Edit the records below by replacing every occurrence of "pixels" with "px" and leaving everything else unchanged.
--- Provided material ---
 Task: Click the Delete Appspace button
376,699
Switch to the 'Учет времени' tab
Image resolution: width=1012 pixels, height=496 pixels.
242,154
---
§ **Problem solution**:
 Task: Click the Delete Appspace button
376,699
Switch to the 'Учет времени' tab
Image resolution: width=1012 px, height=496 px.
242,154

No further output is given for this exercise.